RECORDED INFORMATION =>
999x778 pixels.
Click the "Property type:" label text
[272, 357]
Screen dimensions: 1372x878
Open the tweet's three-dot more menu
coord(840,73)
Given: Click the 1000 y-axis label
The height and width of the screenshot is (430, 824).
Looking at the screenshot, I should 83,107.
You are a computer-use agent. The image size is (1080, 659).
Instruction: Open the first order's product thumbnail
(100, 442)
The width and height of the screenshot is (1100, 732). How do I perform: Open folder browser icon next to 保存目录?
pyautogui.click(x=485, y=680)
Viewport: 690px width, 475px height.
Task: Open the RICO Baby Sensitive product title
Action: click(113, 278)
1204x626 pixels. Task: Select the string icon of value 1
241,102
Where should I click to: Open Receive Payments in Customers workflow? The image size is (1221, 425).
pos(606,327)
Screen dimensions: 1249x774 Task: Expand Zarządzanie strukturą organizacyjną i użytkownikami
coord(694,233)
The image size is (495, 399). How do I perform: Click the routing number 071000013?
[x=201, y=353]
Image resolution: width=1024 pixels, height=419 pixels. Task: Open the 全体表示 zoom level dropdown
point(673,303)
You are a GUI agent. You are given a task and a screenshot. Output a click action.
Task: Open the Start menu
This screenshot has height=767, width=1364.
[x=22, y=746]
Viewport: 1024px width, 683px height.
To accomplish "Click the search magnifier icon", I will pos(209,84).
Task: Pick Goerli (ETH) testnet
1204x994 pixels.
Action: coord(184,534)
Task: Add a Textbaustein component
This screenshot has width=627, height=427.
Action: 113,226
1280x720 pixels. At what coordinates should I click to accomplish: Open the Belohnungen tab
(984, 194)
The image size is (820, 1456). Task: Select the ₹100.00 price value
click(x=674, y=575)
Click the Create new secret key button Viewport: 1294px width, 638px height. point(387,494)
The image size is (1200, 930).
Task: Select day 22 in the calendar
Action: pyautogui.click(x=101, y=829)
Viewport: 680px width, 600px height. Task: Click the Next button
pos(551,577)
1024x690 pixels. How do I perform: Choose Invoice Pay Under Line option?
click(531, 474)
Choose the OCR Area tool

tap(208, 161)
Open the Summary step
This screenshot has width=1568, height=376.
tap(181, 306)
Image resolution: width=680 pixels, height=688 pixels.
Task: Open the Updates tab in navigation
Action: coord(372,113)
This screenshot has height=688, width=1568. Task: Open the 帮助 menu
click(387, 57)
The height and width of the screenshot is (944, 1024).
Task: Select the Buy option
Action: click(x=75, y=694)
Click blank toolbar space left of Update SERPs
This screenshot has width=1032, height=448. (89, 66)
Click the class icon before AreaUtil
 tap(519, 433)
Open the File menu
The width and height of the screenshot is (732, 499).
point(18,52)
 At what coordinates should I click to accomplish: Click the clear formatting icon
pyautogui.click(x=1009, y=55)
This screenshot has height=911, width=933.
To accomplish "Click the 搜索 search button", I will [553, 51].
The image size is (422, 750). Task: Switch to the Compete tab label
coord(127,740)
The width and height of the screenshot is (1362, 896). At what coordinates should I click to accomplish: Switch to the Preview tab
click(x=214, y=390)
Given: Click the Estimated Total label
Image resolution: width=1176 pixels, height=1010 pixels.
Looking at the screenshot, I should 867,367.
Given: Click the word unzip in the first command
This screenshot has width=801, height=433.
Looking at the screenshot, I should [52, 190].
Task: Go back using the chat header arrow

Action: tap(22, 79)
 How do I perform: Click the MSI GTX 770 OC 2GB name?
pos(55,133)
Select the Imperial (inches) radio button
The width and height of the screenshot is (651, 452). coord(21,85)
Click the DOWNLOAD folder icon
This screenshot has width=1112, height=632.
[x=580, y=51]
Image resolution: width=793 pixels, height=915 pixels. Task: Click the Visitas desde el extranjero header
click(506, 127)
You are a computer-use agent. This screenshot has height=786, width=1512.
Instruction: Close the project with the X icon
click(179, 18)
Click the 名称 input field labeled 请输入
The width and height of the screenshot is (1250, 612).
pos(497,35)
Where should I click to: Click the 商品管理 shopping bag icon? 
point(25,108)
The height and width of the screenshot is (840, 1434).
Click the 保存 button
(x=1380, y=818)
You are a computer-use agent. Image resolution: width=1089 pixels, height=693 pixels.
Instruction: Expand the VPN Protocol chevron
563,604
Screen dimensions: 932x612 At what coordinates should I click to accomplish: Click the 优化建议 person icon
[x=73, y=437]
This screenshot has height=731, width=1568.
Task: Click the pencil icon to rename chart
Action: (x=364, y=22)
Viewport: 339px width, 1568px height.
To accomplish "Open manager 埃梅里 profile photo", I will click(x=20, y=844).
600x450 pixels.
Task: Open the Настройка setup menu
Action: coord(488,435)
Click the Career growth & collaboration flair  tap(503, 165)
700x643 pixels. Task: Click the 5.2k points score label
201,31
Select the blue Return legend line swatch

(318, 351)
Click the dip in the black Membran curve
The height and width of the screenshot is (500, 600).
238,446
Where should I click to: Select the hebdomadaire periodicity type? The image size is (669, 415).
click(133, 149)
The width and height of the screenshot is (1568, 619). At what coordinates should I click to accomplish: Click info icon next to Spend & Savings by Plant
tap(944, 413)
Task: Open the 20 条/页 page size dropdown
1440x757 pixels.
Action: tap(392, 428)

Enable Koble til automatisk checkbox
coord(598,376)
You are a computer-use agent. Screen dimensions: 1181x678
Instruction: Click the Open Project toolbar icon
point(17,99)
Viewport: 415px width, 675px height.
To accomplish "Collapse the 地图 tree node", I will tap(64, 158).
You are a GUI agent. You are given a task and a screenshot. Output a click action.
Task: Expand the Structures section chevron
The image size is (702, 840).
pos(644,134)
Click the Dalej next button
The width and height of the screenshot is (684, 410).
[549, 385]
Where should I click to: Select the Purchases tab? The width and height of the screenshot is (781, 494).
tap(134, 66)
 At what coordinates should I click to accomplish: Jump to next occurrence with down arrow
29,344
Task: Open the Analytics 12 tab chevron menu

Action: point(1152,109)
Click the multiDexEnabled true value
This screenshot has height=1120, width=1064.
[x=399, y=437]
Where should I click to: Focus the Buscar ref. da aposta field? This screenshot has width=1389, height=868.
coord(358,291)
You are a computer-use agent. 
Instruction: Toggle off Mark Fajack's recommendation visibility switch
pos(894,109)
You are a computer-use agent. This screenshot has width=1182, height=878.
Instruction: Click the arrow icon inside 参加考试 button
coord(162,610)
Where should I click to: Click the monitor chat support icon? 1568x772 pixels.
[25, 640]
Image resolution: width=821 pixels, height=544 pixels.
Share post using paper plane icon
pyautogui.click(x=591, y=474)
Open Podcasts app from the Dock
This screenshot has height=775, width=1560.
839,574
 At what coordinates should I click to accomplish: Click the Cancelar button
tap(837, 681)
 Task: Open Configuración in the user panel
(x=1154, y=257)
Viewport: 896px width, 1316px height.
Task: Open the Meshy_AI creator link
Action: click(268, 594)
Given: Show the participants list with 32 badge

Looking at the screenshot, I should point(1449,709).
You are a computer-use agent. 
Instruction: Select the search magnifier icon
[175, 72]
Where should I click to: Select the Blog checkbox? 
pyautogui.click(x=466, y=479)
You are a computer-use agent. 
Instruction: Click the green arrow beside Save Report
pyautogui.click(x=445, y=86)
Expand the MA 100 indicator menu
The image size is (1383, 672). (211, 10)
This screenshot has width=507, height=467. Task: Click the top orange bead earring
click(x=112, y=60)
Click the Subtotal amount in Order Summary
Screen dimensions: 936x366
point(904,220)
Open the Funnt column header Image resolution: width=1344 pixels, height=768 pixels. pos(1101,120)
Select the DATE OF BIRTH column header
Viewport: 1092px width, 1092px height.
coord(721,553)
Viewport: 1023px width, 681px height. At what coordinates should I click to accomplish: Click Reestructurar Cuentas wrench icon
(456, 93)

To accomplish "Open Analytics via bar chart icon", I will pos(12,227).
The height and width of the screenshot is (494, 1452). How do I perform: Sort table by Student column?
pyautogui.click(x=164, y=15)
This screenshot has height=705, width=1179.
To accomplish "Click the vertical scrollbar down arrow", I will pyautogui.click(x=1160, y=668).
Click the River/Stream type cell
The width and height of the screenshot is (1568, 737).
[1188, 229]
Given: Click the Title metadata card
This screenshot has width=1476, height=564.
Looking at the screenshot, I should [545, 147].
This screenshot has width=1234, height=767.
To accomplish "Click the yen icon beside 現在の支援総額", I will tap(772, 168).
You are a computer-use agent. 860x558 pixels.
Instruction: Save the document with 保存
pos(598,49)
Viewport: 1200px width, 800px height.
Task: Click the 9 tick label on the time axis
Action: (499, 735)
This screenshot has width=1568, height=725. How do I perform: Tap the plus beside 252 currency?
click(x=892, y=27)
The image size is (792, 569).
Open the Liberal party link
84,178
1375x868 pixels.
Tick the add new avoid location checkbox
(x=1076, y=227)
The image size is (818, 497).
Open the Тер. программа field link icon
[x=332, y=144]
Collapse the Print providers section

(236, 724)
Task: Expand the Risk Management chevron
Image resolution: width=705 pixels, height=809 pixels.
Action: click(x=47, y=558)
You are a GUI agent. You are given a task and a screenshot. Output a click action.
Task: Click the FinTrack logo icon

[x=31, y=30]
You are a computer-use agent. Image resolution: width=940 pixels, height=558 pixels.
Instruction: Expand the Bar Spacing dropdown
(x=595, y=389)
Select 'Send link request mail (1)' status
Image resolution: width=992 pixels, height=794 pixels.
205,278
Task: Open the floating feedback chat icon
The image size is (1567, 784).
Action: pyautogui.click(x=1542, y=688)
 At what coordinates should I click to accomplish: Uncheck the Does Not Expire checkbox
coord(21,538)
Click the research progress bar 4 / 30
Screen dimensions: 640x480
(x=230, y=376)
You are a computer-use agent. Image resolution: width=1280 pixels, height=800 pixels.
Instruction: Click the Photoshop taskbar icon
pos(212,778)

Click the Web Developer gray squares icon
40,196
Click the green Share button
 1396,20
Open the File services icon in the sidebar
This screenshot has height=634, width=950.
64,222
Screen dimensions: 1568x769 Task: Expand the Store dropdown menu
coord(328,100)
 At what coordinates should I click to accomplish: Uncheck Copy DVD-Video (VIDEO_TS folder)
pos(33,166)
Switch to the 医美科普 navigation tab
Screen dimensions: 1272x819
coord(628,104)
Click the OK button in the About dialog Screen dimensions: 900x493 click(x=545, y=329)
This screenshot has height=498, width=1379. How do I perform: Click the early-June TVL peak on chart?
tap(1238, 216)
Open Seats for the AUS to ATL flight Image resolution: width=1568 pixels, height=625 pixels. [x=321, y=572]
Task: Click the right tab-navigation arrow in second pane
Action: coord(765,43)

TASK PROMPT =>
Within the listing above, give again exactly every line from the line with "The image size is (1567, 784)." through the line with "You are a computer-use agent. Image resolution: width=1280", both included, and no other line.

RESPONSE AREA =>
The image size is (1567, 784).
Action: pyautogui.click(x=1542, y=688)
 At what coordinates should I click to accomplish: Uncheck the Does Not Expire checkbox
coord(21,538)
Click the research progress bar 4 / 30
Screen dimensions: 640x480
(x=230, y=376)
You are a computer-use agent. Image resolution: width=1280 pixels, height=800 pixels.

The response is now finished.